(Collection entries)
────────────────────
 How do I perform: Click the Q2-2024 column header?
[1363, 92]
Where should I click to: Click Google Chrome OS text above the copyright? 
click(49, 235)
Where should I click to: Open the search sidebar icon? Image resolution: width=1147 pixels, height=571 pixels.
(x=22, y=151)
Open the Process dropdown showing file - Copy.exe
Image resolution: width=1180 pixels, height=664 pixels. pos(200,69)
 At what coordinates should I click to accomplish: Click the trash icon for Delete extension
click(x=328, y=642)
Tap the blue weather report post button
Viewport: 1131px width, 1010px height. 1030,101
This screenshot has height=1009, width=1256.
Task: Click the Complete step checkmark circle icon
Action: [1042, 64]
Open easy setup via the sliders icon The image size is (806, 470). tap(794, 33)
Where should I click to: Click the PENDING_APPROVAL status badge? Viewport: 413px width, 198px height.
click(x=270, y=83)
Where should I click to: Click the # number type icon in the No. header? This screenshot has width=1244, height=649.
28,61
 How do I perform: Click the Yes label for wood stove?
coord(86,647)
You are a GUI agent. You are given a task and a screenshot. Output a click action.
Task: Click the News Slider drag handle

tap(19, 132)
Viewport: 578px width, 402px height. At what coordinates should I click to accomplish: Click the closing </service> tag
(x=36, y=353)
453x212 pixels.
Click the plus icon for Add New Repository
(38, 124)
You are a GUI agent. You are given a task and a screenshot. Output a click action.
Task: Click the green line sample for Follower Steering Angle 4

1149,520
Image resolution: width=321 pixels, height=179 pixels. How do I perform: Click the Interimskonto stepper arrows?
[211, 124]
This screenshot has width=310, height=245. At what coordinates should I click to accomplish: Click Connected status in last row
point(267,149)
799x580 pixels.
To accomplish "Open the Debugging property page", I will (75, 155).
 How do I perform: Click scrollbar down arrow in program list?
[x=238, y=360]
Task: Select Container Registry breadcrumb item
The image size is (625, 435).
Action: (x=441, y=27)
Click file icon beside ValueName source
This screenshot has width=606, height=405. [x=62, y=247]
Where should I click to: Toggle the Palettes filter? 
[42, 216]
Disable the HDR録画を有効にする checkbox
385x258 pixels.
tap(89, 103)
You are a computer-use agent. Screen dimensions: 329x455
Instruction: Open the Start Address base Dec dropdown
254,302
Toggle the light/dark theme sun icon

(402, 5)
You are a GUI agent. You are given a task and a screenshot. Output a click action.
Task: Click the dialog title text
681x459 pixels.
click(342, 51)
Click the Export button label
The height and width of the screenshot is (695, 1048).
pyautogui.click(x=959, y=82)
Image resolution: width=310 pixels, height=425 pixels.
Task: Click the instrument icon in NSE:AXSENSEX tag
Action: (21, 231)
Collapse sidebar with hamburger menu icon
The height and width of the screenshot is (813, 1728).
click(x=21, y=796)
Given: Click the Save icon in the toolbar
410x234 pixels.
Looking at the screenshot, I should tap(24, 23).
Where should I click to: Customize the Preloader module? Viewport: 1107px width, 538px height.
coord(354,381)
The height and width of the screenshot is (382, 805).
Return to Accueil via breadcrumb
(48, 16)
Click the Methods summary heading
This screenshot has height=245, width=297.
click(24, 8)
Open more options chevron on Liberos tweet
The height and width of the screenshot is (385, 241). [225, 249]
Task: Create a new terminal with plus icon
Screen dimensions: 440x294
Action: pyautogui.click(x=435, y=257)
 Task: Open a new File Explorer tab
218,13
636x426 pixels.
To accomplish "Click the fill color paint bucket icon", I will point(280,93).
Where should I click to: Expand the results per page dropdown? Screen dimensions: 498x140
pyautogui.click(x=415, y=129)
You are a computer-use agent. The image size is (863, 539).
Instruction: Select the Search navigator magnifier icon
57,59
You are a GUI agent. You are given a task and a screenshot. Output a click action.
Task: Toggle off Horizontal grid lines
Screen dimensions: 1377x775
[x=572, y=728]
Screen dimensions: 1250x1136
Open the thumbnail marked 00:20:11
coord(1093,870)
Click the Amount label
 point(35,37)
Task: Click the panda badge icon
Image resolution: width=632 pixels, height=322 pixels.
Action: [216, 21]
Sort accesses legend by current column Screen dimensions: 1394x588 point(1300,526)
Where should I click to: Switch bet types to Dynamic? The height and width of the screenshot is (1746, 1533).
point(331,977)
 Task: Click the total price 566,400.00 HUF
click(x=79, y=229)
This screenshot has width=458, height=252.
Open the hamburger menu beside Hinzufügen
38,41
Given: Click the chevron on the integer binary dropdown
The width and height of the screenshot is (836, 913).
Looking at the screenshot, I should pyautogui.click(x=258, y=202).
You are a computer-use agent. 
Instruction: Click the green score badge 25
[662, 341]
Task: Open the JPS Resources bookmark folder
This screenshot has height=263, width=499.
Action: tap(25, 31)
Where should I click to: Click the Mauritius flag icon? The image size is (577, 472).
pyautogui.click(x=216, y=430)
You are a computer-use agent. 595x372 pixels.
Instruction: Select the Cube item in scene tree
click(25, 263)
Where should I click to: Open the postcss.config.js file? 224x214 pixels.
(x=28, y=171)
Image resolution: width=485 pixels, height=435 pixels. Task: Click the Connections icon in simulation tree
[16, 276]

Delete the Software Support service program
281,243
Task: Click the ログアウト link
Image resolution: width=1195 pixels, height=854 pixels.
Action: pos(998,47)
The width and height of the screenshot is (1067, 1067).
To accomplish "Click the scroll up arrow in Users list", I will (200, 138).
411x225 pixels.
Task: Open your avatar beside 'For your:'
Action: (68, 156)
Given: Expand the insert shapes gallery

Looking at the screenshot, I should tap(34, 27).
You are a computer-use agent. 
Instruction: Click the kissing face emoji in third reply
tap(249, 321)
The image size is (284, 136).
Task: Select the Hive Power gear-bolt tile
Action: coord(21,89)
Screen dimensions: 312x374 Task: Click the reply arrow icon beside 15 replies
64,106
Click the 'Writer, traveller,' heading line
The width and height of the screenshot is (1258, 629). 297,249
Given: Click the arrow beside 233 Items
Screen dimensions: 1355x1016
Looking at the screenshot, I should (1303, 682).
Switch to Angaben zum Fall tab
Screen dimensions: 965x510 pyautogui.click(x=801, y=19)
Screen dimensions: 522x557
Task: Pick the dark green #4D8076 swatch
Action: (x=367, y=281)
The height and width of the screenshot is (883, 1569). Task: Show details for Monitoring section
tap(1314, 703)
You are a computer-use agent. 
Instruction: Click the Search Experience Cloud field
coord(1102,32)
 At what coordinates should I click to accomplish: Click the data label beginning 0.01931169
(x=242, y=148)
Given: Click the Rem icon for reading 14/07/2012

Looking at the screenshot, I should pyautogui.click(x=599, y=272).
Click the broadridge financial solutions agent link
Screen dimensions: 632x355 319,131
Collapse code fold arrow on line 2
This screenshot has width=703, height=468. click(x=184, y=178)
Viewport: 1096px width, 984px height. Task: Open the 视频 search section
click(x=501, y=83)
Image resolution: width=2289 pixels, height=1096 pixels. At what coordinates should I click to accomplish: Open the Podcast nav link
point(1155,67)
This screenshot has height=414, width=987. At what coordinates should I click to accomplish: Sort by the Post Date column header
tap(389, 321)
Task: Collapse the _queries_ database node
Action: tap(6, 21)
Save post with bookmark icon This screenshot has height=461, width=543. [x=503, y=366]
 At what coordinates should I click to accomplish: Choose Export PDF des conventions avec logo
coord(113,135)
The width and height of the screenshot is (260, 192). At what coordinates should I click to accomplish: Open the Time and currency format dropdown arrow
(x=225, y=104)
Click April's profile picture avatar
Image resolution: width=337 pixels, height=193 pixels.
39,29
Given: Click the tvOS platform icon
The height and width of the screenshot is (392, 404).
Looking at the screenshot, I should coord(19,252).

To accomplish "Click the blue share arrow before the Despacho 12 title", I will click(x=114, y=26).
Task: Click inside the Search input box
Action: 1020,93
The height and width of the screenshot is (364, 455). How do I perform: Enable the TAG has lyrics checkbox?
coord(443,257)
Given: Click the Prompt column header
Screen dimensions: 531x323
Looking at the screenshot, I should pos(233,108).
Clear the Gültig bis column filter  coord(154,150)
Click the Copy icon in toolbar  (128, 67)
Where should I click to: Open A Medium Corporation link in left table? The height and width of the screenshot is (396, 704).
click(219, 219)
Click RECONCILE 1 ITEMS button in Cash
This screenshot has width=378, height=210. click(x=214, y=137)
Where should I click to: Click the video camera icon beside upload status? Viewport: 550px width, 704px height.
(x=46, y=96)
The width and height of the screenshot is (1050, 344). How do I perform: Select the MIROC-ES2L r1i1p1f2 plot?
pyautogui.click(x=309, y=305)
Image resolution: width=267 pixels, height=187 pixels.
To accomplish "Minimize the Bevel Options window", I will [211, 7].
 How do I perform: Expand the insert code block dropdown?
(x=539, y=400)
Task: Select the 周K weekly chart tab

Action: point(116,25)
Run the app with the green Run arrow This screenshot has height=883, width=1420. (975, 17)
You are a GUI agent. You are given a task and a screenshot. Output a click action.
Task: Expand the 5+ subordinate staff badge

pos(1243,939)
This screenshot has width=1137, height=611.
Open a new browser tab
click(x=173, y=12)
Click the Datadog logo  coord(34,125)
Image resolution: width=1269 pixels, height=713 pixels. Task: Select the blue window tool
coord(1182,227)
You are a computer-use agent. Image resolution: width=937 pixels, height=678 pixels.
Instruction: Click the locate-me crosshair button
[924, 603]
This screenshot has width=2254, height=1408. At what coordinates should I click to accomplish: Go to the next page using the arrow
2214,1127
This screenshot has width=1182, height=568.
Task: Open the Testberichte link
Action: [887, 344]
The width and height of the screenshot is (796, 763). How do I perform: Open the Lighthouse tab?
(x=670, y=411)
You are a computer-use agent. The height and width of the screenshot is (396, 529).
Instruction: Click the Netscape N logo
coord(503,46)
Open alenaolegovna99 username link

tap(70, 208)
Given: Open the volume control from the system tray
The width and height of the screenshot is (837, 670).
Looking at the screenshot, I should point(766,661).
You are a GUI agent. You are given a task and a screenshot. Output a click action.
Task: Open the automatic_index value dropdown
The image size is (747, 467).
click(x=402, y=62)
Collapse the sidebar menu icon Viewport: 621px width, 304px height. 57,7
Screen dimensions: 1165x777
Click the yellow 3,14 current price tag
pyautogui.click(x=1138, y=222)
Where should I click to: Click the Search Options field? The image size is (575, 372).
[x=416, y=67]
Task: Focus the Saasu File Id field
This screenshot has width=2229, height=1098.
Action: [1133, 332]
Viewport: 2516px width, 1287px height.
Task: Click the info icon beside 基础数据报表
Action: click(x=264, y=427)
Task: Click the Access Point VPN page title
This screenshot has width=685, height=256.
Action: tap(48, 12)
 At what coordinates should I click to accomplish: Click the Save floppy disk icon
────────────────────
## Your task
Rewrite the data starting at the beginning and ending at the line containing "click(x=270, y=83)", replacing "trash icon" with "bin icon" and leaving everything else unchanged.

## The solution
 How do I perform: Click the Q2-2024 column header?
[1363, 92]
Where should I click to: Click Google Chrome OS text above the copyright? 
click(49, 235)
Where should I click to: Open the search sidebar icon? Image resolution: width=1147 pixels, height=571 pixels.
(x=22, y=151)
Open the Process dropdown showing file - Copy.exe
Image resolution: width=1180 pixels, height=664 pixels. pos(200,69)
 At what coordinates should I click to accomplish: Click the bin icon for Delete extension
click(x=328, y=642)
Tap the blue weather report post button
Viewport: 1131px width, 1010px height. 1030,101
This screenshot has height=1009, width=1256.
Task: Click the Complete step checkmark circle icon
Action: [1042, 64]
Open easy setup via the sliders icon The image size is (806, 470). tap(794, 33)
Where should I click to: Click the PENDING_APPROVAL status badge? Viewport: 413px width, 198px height.
click(x=270, y=83)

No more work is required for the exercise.